French Creek, once known as Saukanac Creek, is a 22.6 mi tributary of the Schuylkill River in Berks and Chester counties, Pennsylvania, in the United States. The water course was also known as the Vincent River, after Sir Mathias Vincent, who purchased land (now West and East Vincent Townships) along it in Chester County in 1686.

French Creek travels through the Hopewell Big Woods, including French Creek State Park, and joins the Schuylkill in Phoenixville. French Creek is a designated Pennsylvania Scenic River.

The French Creek valley was an important early industrial region, particularly iron, in the United States. Hopewell Furnace National Historic Site along French Creek interprets this history.

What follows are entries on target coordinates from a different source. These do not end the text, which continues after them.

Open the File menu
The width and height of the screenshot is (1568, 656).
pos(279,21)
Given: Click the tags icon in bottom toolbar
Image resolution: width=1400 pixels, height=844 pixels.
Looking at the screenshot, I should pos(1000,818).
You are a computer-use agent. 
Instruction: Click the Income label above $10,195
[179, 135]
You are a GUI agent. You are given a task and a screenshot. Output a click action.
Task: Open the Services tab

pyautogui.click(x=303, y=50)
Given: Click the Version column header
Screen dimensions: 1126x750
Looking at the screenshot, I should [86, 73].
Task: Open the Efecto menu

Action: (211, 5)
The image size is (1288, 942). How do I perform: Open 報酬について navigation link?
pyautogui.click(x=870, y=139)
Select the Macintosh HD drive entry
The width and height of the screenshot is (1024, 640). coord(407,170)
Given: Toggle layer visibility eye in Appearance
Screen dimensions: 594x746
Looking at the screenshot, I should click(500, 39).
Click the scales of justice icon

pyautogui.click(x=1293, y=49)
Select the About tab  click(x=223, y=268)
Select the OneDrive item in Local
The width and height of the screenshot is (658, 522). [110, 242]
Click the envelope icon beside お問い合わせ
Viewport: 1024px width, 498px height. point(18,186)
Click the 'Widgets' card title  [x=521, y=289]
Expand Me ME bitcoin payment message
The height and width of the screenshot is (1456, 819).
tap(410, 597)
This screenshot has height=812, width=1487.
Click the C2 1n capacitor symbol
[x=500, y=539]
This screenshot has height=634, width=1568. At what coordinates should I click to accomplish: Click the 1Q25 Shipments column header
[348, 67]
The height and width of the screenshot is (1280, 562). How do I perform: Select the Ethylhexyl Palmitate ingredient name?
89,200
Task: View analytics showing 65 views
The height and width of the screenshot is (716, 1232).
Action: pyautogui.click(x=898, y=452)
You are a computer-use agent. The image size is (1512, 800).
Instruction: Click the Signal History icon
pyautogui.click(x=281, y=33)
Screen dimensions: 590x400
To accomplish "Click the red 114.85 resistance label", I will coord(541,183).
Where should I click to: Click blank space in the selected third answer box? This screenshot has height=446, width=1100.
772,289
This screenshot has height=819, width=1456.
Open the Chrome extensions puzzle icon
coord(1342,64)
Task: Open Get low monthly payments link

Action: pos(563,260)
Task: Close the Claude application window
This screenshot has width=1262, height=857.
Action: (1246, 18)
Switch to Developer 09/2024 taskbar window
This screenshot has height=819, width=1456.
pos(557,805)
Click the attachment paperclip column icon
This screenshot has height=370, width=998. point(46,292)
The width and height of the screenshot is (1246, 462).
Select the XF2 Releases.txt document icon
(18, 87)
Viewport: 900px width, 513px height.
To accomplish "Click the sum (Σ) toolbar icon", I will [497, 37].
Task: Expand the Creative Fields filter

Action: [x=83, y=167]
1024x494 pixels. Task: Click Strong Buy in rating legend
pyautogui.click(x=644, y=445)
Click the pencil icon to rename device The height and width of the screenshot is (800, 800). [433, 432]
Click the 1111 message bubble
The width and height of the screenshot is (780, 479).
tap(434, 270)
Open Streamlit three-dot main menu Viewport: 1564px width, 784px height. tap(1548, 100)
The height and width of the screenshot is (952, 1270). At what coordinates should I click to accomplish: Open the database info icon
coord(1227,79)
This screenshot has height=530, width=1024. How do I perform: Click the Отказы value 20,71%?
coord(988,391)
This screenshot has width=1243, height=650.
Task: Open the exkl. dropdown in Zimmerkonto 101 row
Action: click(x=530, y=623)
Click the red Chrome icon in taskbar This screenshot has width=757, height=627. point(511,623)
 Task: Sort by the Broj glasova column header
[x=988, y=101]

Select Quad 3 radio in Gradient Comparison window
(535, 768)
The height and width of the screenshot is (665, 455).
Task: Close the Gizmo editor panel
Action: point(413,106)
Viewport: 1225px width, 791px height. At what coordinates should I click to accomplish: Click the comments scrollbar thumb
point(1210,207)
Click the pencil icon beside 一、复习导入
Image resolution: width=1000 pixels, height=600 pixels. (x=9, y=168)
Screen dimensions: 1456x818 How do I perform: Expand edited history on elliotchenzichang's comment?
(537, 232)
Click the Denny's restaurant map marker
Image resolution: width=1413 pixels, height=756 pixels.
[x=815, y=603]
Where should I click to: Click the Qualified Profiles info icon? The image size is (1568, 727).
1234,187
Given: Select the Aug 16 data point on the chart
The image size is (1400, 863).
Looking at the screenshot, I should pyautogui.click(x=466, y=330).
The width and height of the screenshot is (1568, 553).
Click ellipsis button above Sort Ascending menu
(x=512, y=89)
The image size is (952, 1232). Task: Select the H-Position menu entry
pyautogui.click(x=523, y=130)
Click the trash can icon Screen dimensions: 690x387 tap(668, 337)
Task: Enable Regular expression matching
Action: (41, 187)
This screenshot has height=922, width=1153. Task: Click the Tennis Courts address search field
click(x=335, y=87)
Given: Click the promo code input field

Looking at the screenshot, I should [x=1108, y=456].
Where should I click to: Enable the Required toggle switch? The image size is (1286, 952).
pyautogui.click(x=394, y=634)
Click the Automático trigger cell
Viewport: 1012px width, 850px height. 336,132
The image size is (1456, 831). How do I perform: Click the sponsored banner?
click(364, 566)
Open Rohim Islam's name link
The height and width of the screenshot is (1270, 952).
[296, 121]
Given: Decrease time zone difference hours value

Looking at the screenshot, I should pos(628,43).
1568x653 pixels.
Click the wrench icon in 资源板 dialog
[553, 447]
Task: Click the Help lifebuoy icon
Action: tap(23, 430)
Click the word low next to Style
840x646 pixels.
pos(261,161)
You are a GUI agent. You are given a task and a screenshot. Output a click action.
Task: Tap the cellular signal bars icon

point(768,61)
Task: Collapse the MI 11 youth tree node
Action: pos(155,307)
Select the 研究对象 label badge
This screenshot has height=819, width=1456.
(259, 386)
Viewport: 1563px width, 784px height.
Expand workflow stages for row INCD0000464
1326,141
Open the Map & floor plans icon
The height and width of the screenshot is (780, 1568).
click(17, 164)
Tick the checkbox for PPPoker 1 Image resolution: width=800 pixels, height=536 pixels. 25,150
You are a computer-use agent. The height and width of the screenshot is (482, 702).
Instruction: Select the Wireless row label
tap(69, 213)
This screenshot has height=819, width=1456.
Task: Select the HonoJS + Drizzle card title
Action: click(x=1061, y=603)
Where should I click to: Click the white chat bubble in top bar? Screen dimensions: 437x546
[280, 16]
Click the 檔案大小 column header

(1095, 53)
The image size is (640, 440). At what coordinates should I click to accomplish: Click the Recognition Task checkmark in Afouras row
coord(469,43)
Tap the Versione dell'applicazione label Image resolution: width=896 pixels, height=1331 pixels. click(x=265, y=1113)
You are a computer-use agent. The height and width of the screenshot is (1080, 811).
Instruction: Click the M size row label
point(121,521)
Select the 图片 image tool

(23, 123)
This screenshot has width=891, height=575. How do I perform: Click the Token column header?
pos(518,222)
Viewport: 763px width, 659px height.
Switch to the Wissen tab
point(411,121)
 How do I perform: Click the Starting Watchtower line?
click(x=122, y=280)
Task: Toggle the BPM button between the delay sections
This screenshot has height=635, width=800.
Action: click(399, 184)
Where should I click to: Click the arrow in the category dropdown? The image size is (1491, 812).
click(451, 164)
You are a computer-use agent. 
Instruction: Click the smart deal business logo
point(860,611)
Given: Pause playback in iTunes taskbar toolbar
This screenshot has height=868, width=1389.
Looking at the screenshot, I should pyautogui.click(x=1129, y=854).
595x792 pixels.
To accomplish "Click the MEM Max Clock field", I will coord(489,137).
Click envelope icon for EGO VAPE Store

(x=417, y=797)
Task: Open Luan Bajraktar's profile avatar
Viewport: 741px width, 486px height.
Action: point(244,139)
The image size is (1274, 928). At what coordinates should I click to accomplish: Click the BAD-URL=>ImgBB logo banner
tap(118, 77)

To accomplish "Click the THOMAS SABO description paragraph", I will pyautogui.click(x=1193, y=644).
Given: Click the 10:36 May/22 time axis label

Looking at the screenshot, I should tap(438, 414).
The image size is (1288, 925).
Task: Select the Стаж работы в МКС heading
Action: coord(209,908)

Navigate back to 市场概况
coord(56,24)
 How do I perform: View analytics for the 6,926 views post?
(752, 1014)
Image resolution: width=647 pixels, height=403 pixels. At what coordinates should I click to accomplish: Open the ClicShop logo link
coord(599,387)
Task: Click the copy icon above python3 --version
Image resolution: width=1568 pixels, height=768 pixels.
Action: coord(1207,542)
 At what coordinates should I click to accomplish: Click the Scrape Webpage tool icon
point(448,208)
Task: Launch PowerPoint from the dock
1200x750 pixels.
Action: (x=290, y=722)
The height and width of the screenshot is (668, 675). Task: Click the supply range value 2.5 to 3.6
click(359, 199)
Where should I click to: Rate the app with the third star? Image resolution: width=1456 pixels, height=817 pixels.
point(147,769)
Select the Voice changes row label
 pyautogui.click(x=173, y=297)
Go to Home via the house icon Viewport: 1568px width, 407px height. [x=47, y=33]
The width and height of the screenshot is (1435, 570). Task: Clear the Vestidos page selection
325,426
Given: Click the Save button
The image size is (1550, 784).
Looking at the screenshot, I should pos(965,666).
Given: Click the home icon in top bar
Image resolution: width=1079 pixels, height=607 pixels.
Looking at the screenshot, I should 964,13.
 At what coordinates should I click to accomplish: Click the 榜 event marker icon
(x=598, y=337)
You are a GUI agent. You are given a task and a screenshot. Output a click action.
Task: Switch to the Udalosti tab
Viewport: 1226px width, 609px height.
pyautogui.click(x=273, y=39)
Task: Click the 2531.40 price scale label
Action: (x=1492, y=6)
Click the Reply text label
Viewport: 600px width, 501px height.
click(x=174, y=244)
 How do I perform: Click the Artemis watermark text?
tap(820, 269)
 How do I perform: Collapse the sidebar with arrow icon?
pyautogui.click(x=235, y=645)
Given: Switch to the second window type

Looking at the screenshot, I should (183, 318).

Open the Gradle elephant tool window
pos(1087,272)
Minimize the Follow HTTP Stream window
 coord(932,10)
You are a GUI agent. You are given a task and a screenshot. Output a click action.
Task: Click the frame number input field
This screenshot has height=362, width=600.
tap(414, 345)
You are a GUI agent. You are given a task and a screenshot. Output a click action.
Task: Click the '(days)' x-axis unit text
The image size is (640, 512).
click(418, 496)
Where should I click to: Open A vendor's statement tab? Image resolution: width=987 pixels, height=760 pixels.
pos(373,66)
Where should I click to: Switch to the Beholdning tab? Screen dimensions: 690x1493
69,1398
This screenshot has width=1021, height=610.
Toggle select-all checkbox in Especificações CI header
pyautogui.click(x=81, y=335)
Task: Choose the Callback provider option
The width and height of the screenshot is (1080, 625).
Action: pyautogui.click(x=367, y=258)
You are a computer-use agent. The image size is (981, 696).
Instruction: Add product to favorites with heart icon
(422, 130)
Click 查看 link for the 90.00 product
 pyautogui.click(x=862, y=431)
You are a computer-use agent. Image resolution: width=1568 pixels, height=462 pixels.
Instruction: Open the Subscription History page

The Phoenix Iron Works site in Phoenixville, an active iron and steel producer from colonial times until the late 20th century, sits astride the creek just before it joins the Schuylkill.

In 1994, the Green Valleys Association (GVA) with its 38 co-petitioners filed a petition with the Pennsylvania Environmental Quality Board for the upgrade of the French Creek watershed from a designation of High Quality (HQ) to Exceptional Value (EV). In September 1998, the French Creek watershed west of PA 100 and the Birch Run watershed were granted this upgrade. In 2003, Green Valleys and its 48 co-petitioners successfully filed a petition to obtain an upgrade from HQ to EV of the lower reaches of French Creek, from the Kennedy Covered Bridge in East Vincent and East Pikeland Townships upstream to PA 100 in South Coventry Township as well as the entire Beaver Run. This petition was accepted by the Environmental Quality Board in February 2004 and is currently being reviewed.